Auf der emotionalen, charakterlichen Ebene befriedigt der Roman über die ganze Länge mehr. Wie erwähnt ist es die attraktive Geliebte des Papstes, Monica Mbeke, die mehr und mehr an Profil gewinnt und vor allem als eine der ersten augenscheinlich erkennt, dass ihr Geliebter schwer krank ist. Sie fühlt sich von den langen grausamen Schatten der Vergangenheit erdrückt und wird vor eine Herausforderung gestellt, die sie schließlich nicht umsetzen muss. Auch in diesem Punkt wirkt die Extrapolation herausfordernder und vor allem intellektuell stimulierender als die abschließende, leicht auch wie eine „Deus Ex Machina“ Lösung erscheinende Auflösung. Karla Weigand unterstreicht in diesem vorliegenden Thriller aber noch einmal nachdrücklich, dass sie vor allem überzeugende, dreidimensionale und vor allem vielschichtige Figuren entwickeln kann.

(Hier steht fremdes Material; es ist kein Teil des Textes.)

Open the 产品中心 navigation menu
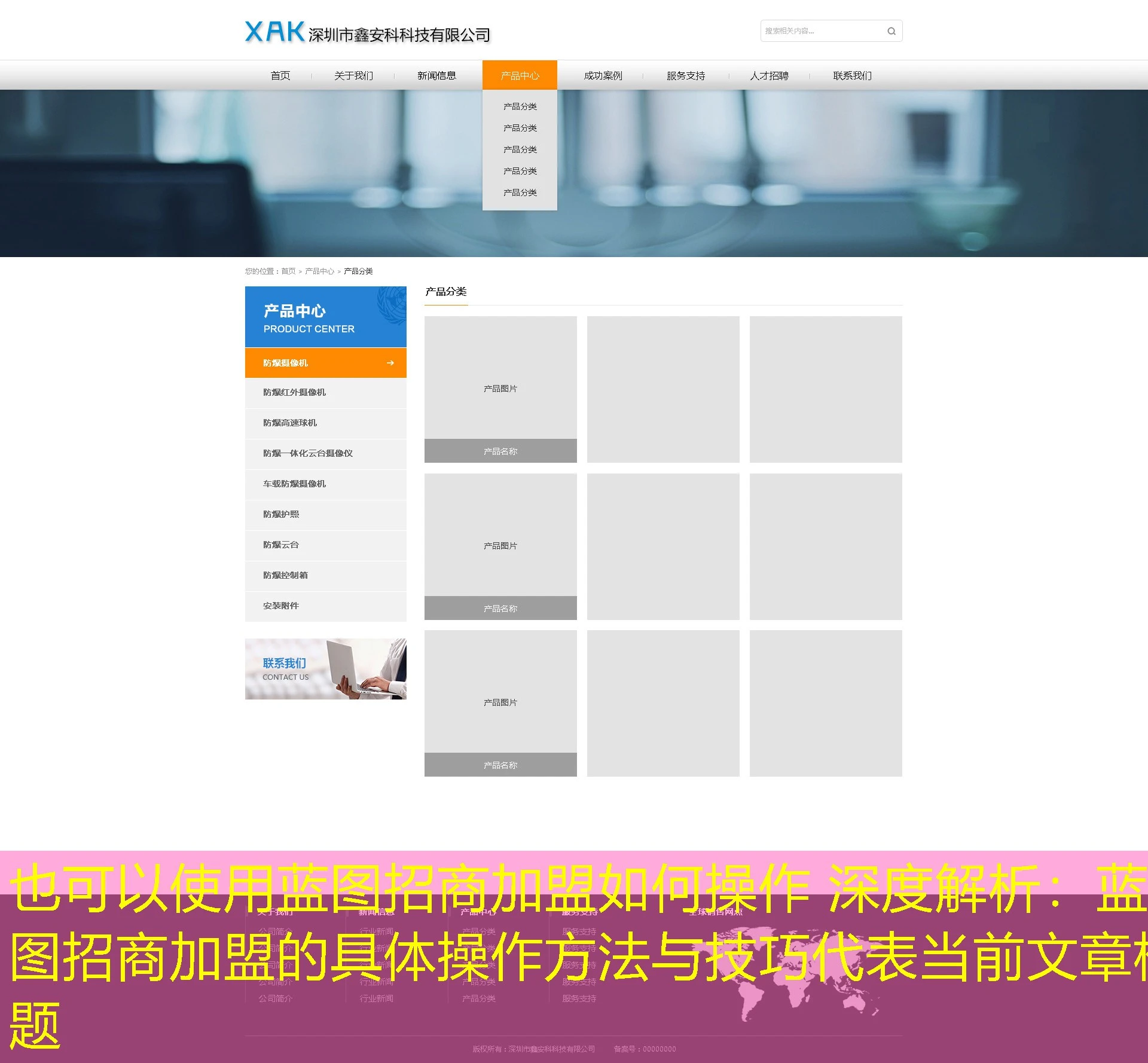Screen dimensions: 1148x1063 click(x=519, y=75)
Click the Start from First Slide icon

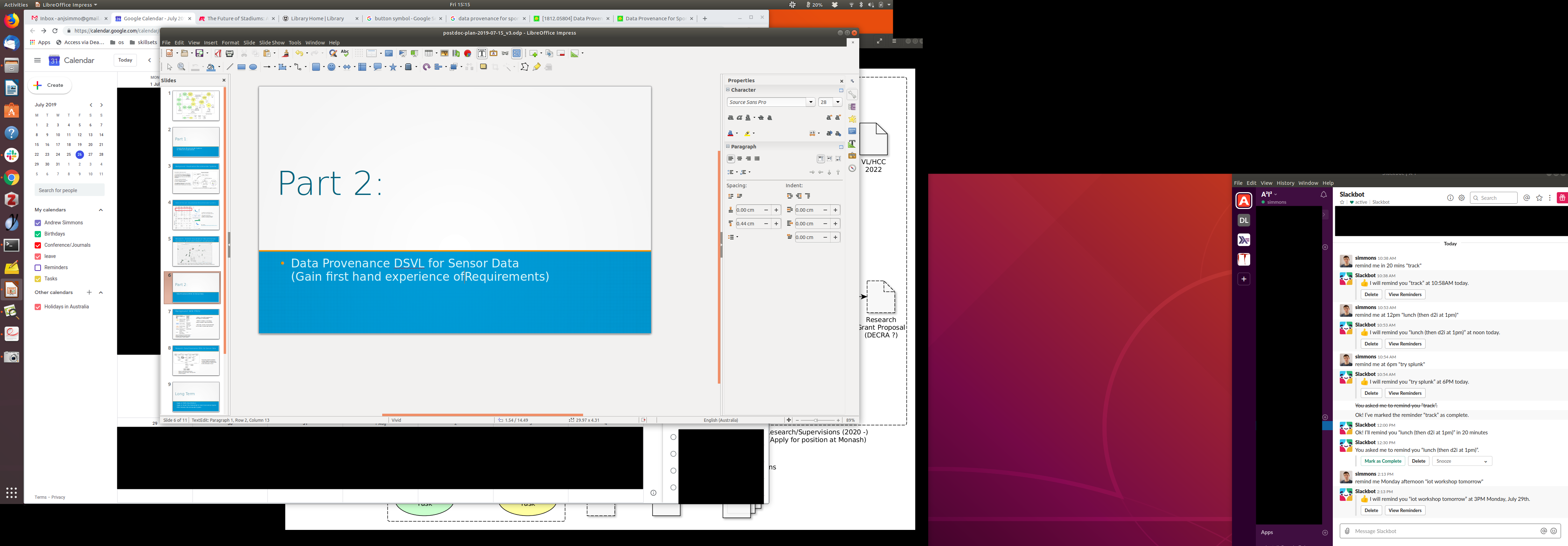(402, 54)
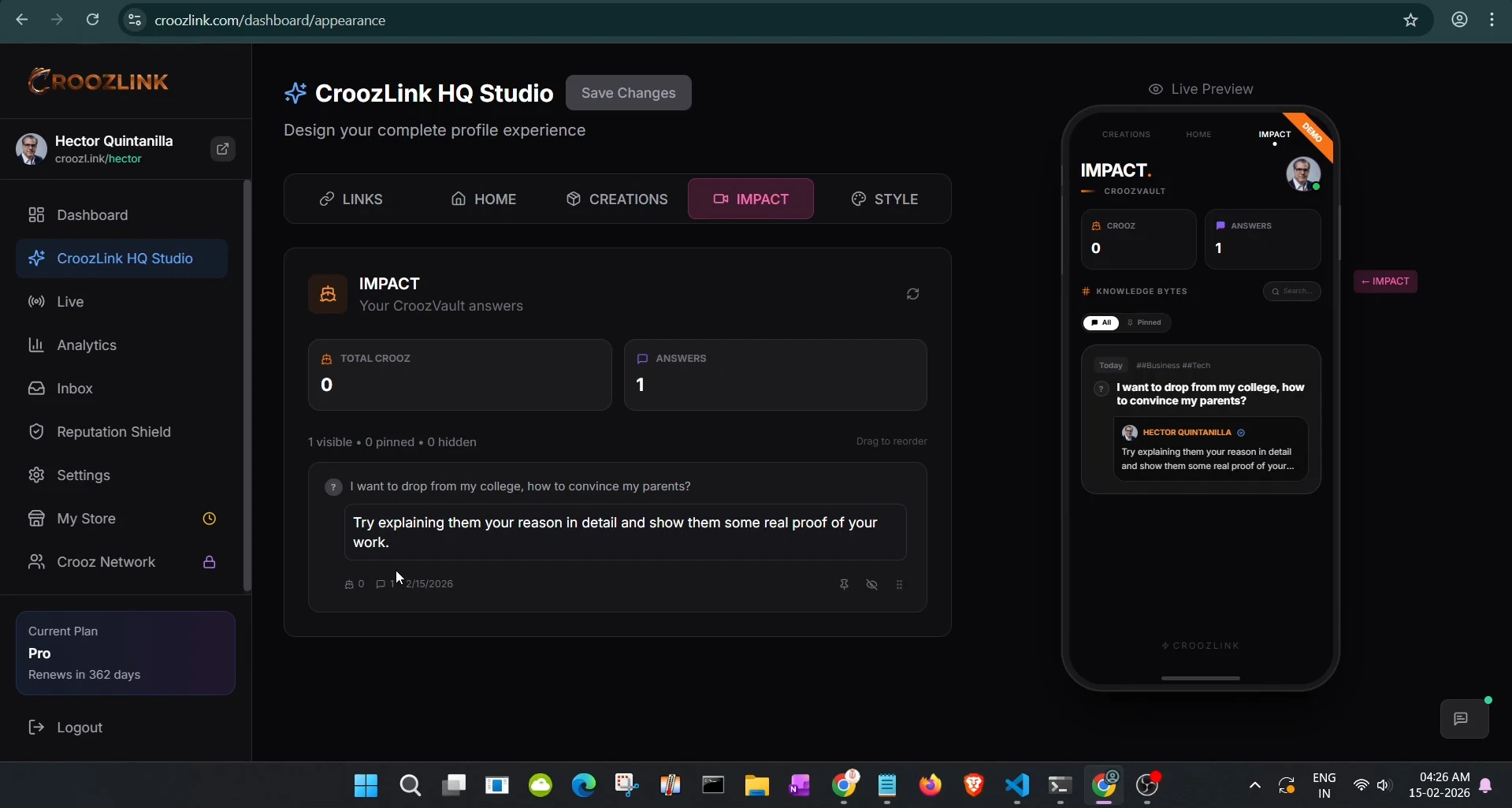The width and height of the screenshot is (1512, 808).
Task: Click the clock icon next to My Store
Action: 209,518
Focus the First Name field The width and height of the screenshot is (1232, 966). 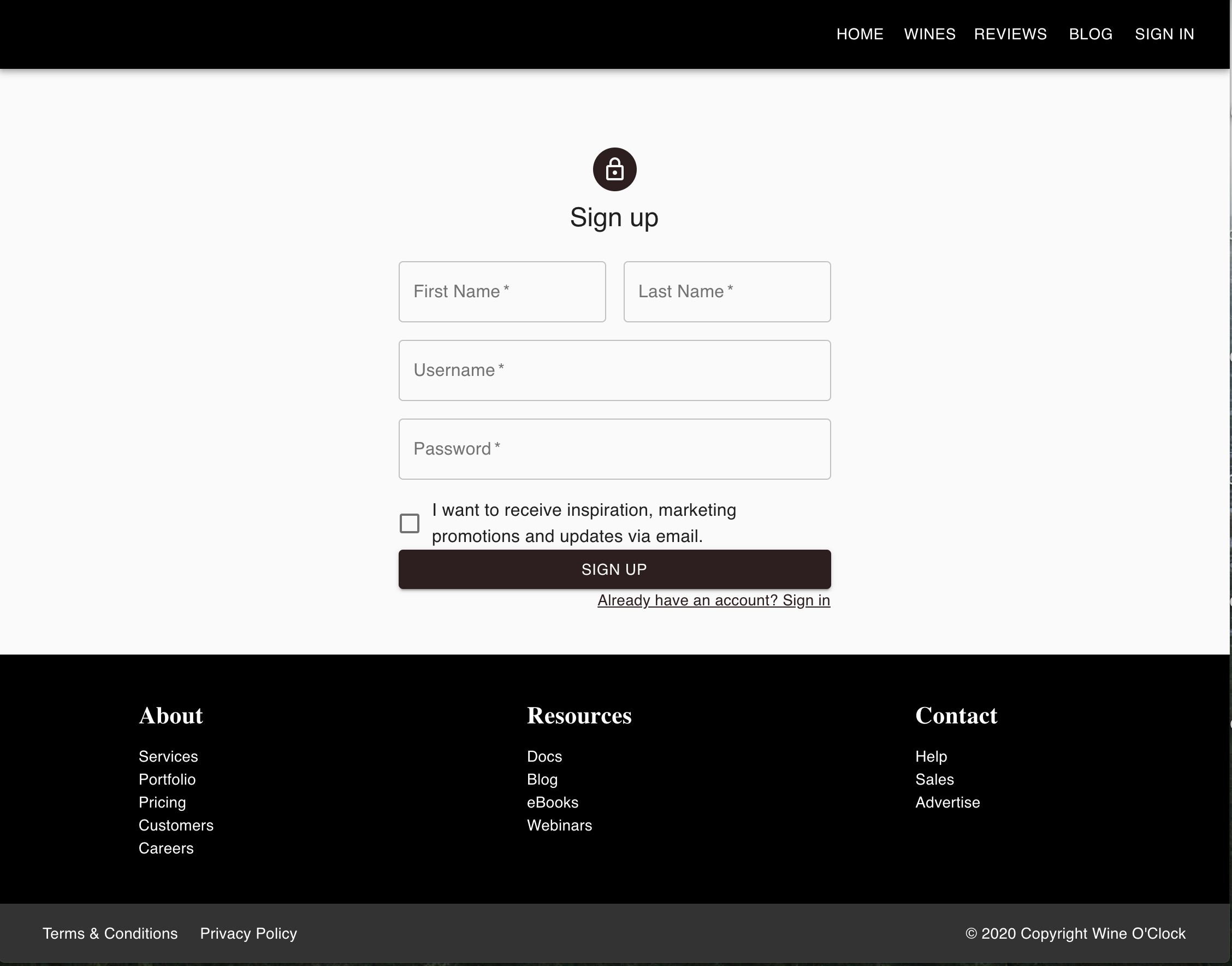(x=502, y=292)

Der Pontifex, Pabst Leo der XIV. geht im Laufe des Buches verloren. Zu Beginn wird seine für viele überraschende Wahl beschrieben. Seine ersten Amtshandlungen; seine inneren Konflikte und Zweifel. Mehr und mehr kristallisiert sich heraus, dass er im Herzen kein Gläubiger und vor allem auch den Maximen der Kirche folgend nicht einmal ein Christ ist. Viel mehr ist er ein Getriebener, der von den Schatten seiner Vorfahren buchstäblich erdrückt wird. Sein Plan ist ambitioniert und herausfordernd, die Umsetzung wird allerdings eher delegiert. Und im Rahmen der Handlungserweiterung rückt der charismatische Mann mehr und mehr in den Hintergrund. Gore Vidal ist in seiner Satire „Messiah“ den umgekehrten Weg gegangen und hat sich im Laufe der Handlung sehr viel mehr auf den falschen Propheten konzentriert.

Natürlich ist die Ausbildung eines Attentäterteams; das Heranzüchten von katholischen Selbstmordattentätern ein wichtiger Bestandteil des Romans, aber die Balance geht verloren und vor allem wirkt Karla Weigand hinsichtlich des Themas Verführung der Jugendlichen zum Selbstmord mit dem Versprechen von ewigen Leben im Jenseits ein wenig überfordert. Manches wirkt mechanisch, zu distanziert erzählt und vor allem wie die beiden anderen Spannungsbögen am Ende fast erleichtert angesichts des Extrapolation und vor allem auch der Ambition des Autorin zu simpel abgeschlossen.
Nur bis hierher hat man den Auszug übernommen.